Dow And S&P 500 Hit New Decade Lows
By OptionsXpress on February 28, 2009 | More Posts By OptionsXpress | Author's Website
We ended the day like the rest of the week Choppy and Down. Two of the three major indices hit new decade lows, Dow (^DJI) and S&P 500 (^GSPC), but the S&P did stay in the 90’s (we closed at the lowest level since ‘96), we have not hit the 80’s levels thank goodness. This was a broad based drop with the retail (RTH), mining, and Tobacco. Spend some time this weekend looking at the charts, want to see some stabilization, watch mid 720’s in S&P, for a possible short term bullish spread trade. This is still not the time to start building out long term investments. Have to run, have a good weekend and see you Midday.
After Hours
Stocks fell for a fourth time in five days. The Dow Jones Industrial Average closed down 119 points on the day Friday and lost about 300 points for the week. Citi (C) was the biggest loser in the Dow Friday. Shares fell 42.7 percent and closed at session lows after the bank agreed to a swap with the government of preferred shares for common stock, a move which gives the US government a 36 percent stake in the embattled bank. The move seemed to renew nationalization fears and BofA (BAC) lost 25.8 percent on fears it might face a similar fate. The economic news was mixed, but did little to help support stock prices in the midst of aggressive selling in the banks.

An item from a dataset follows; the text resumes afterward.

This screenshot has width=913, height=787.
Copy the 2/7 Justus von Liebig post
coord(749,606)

Data released before the start of trading showed fourth quarter Gross Domestic Product falling 6.2 percent. Economists had predicted economic growth shrank 5.4 percent during that period. Other data released later was a little brighter. The Chicago Purchasing Manager’s Index [PMI] a gauge of regional manufacturing activity, showed some improvement after increasing to 34.2 in February, up from 33 the month before. The University of Michigan Consumer Sentiment was also a bit better-than-expected. It increased to 56.3 in February, up from 56.2 the month before. Economist had predicted a decline to 56. Yet, although the economic stats weren’t as grim as in recent days, another wave of selling surfaced in the final hour.

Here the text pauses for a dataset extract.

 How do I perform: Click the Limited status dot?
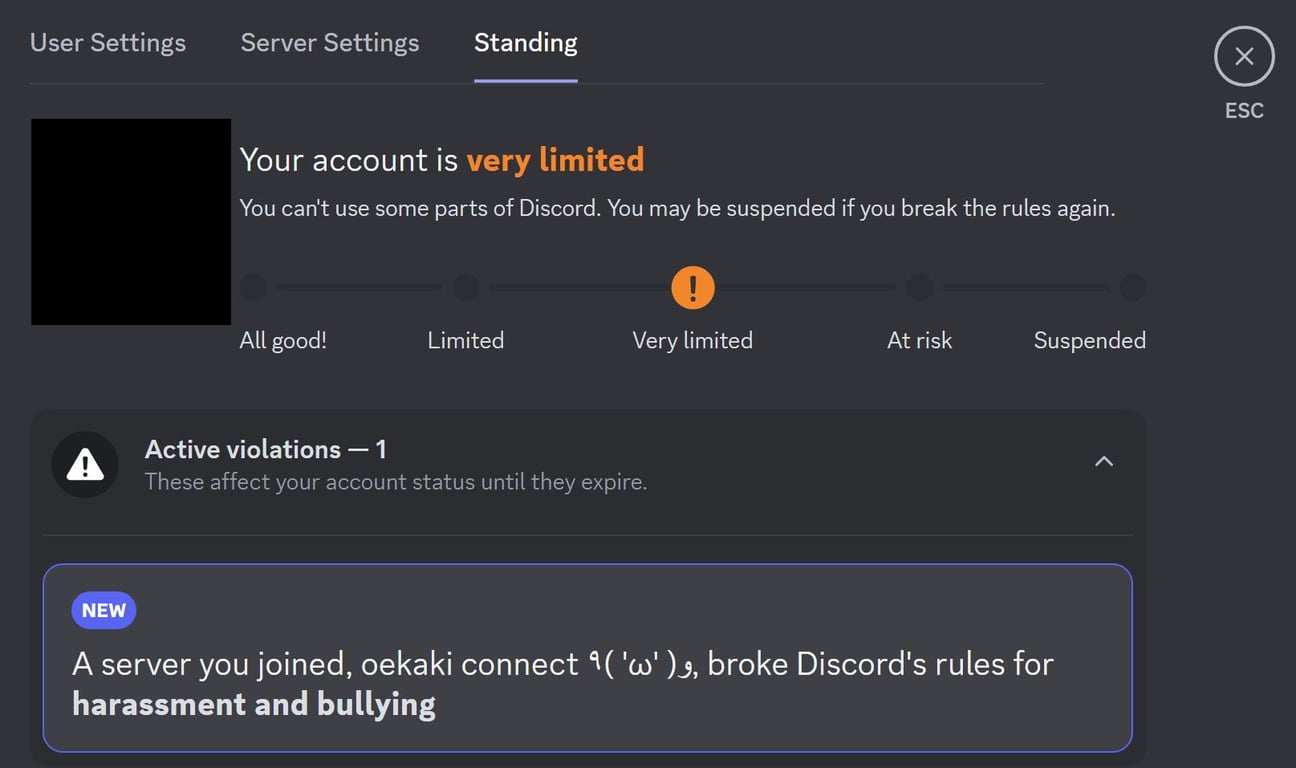click(466, 288)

The NASDAQ (^IXIC) lost 13.6 points and the S&P 500 fell 17.7 points to 735.09. Approximately 6.4 million puts and 6.8 million calls traded on the options exchanges.
Bullish
Mosaic (MOS) calls were actively traded amid relative strength in some of the agricultural names. MOS closed up $3.39 to $43.05 and 16,470 March 45 calls traded. 64,000 calls traded total, or about three times the number of puts. It appears that some investors were buying premium in anticipation of further gains in the sector. Potash (POT) and CF Industries (CF) also saw gains despite weakness in the broader market Friday. Bullish trading was also seen Barrick Gold (ABX), Terex (TEX), and DuPont (DD).
Bearish
Wells Fargo (WFC) shares had a rough day. The stock lost $2.30 to $12.10 and put volume surged. 311,000 contracts traded, compared to 73,000 calls. Some investors seemed to be bracing for further fallout with aggressive trading in March puts with strike prices ranging from 12.5 to 7.5. More than 230,000 contracts traded in those four contracts alone. Bearish trading was also seen in Cypress Semiconductor (CY), BofA, and Tekelec (TKLC).
Index Trading
The CBOE Volatility Index (^VIX) broke its losing streak and closed up 1.69 to 46.35. VIX call volume picked up. 72,000 contracts traded, compared to 14,000 puts. One noteworthy trade hit late in the day when an investor apparently bought a substantial butterfly spread in March: buying 5000 calls at the 50 strike, selling 10000 March 70 calls, and buying 5000 calls at the 90 strike. This strategist apparently expects a substantial spike in volatility, as the max payoff from the fly happens if VIX (futures) settle at 70 at March options expiration. In addition to the VIX, S&P 500 Index, the NASDAQ 100 Index, and the Russell 2000 Small Cap Index (^RUT) had among the more actively traded contracts. 515,000 puts and 430,000 calls traded across all index products.
ETF Trading
The Currency Shares Euro Trust (FXE) lost 60 cents to $126.80 when the euro slid below 1.27 against the buck Friday. In the options market, FXE volume jumped after a strategist apparently bought 3000 June 125 puts and sold 3000 June 115 puts to create a bearish spread for net debit of $3 per spread. If so, they seem to expect the losses in the euro to continue, as this spread has a max payoff if FXE falls to $115 by June options expiration, which represents a 9.4 percent move down to 1.15 in the euro. SPDR Trust (SPY), the Powershares QQQ (QQQQ), and the iShares Emerging Markets Fund (EEM) had among the more actively traded contracts. Trading was active, with approximately 2.2 million puts and 1.8 million calls traded across all exchange traded funds.